The UK’s innovative spectrum regulator, Ofcom, echoed these thoughts saying that it
“believes that the principles (WAPECS) sets out will help to create a more flexible spectrum framework across the EU which will facilitate more rapid access to spectrum and encourage innovation and competition. This will benefit UK businesses by allowing them to act swiftly to take advantage of market opportunities; consumers will benefit too with the rapid introduction of valuable new services.”
In December 2007, CEPT’s ECC released a draft report to the European Commission on WAPECS and requested public comment with a deadline of February 19, 2008. The bands identified for WAPECS are now:
  • 470-862 MHz;
  • 880-915 MHz / 925-960 MHz (900 MHz bands);
  • 1710-1785 MHz / 1805-1880 MHz (1800 MHz bands);
  • 1900-1980 MHz / 2010-2025 MHz / 2110-2170 MHz (2 GHz bands);
  • 2500-2690 MHz;
  • 3.4-3.8 GHz
These span almost a decade of frequencies and offer a variety of propagation characteristics. Of course, they are all high enough that intermittent ionospheric propagation effects can be ignored, greatly simplifying transborder issues.

The CEPT draft recommends that service neutrality in WAPECS be defined so that
“Any electronic communications service (ECS) may be provided in any WAPECS
band over any type of electronic communications network. No frequency band
should be reserved for the exclusive use of a particular ECS.
While this might not seem so innovative to North Americans, a still applicable European Commission directive requires that only GSM can be used in Europe in the 900 and 1800 MHz bands. However, it is anticipated that this directive will be repealed soon by the European Parliament.

The CEPT report discusses three possible models for describing the “least restrictive technical conditions” for limiting usage of a band:
  1. Traditional compatibility and sharing analysis method
  2. The Block Edge Mask (BEM) approach to define spectrum usage rights (SURs) – A UK approach [This is actually wrong - see 1st comment below]
  3. PFD MASKS - Aggregate PFD approach
  4. Aggregate PSD Transmitter Masks
  5. The Hybrid Approach
  6. Space-Centric Management – An Australian approach
The report is a good summary of the technical policy options available to enable technical flexibility in a band while also controlling interference to other systems that are located nearby in both frequency and physical location. The issue of how to specify the “metes and bounds” of a radio license is key to speeding market access for new technologies and allowing existing technologies to evolve in a timely way to meet user demands. The CEPT’s serious deliberations on this topic show that the issue is received widespread attention.
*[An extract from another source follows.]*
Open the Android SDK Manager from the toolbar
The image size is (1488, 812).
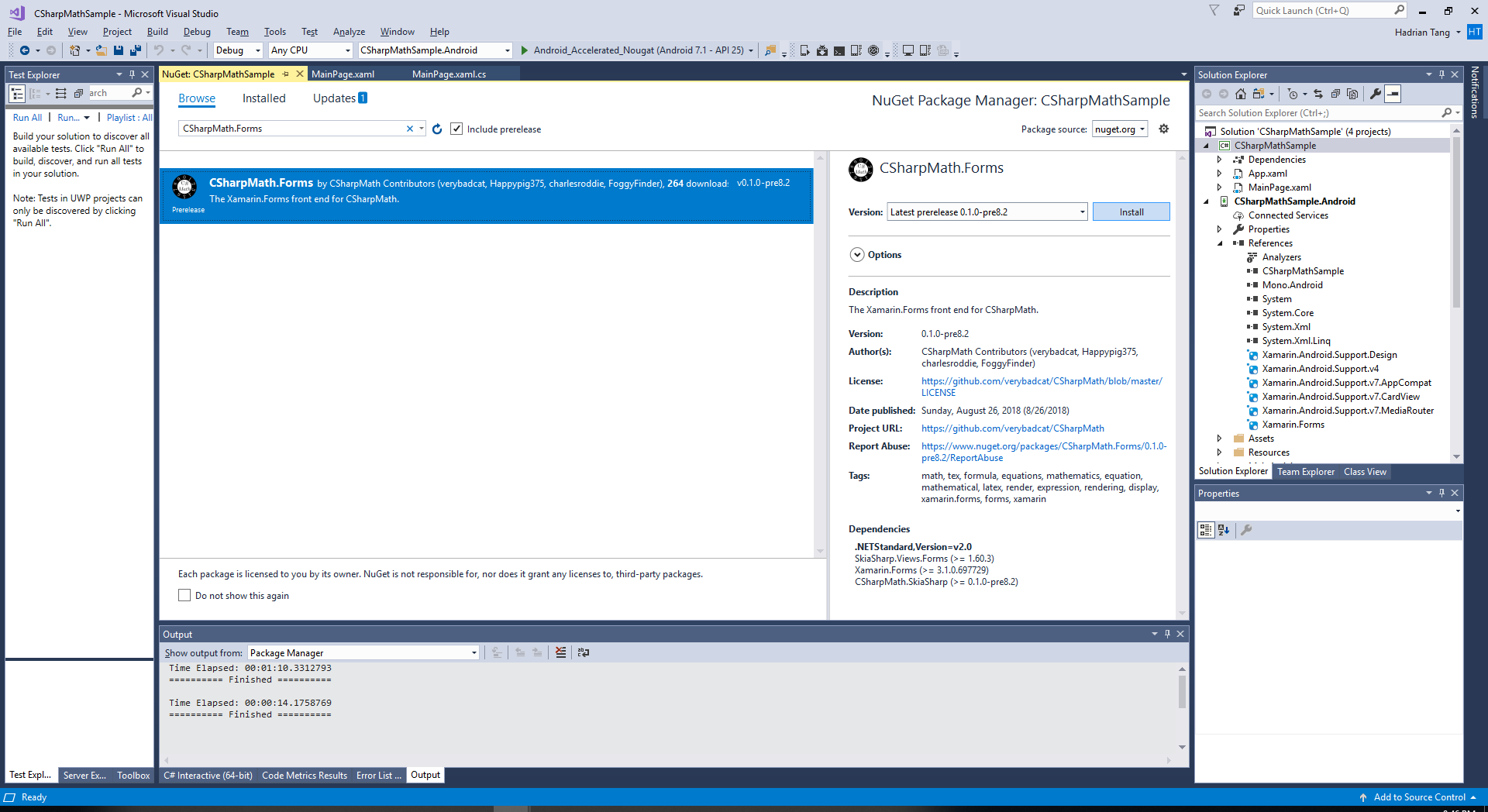[x=822, y=50]
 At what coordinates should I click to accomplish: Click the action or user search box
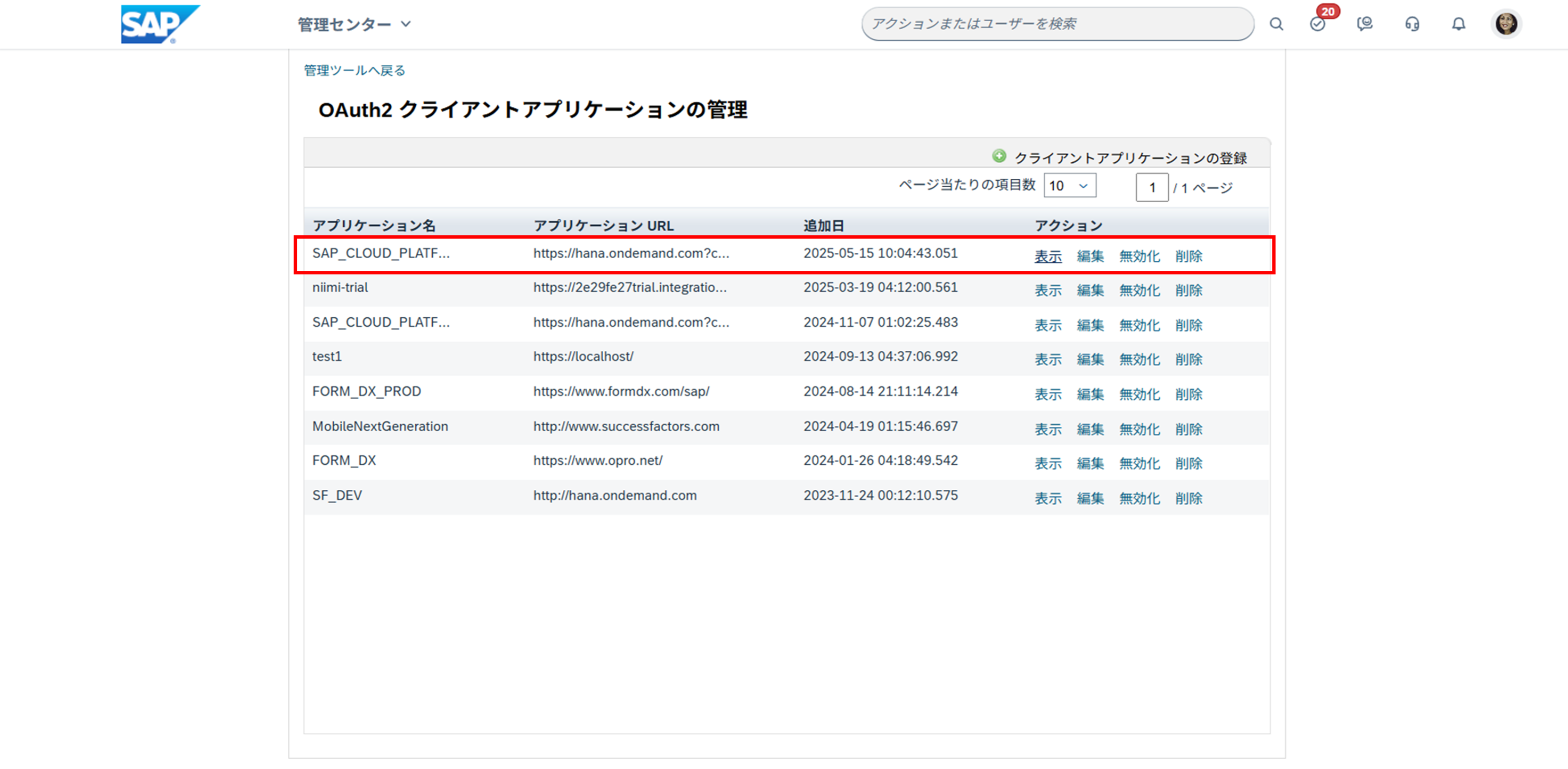click(x=1056, y=24)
The ERO has requested comments on the new WAPECS draft. The due date is February 19. Comments should be sent to kermoal@ero.dk. I hope FCC will send comments on this key issue, but given the present disinterest in almost all spectrum matters I doubt if they will.

1 comment:

Anonymous said...

Michael,

The UK approach is Model 3 not Model 2.

“A better way to control interference between licensees is to specify in a licence the interference a licensee is allowed to cause, rather than the signal it is allowed to transmit …This new approach is termed ‘spectrum usage rights’ or ‘SURs’”

See paragraph 1.6 of “Spectrum Usage Rights: A Statement on controlling interference using Spectrum Usage Rights”, Ofcom, 14 December 2007.

The mistake arises because Report 019 uses "spectrum usage rights" as a generic phrase, not necessarily referring to Ofcom's SURs.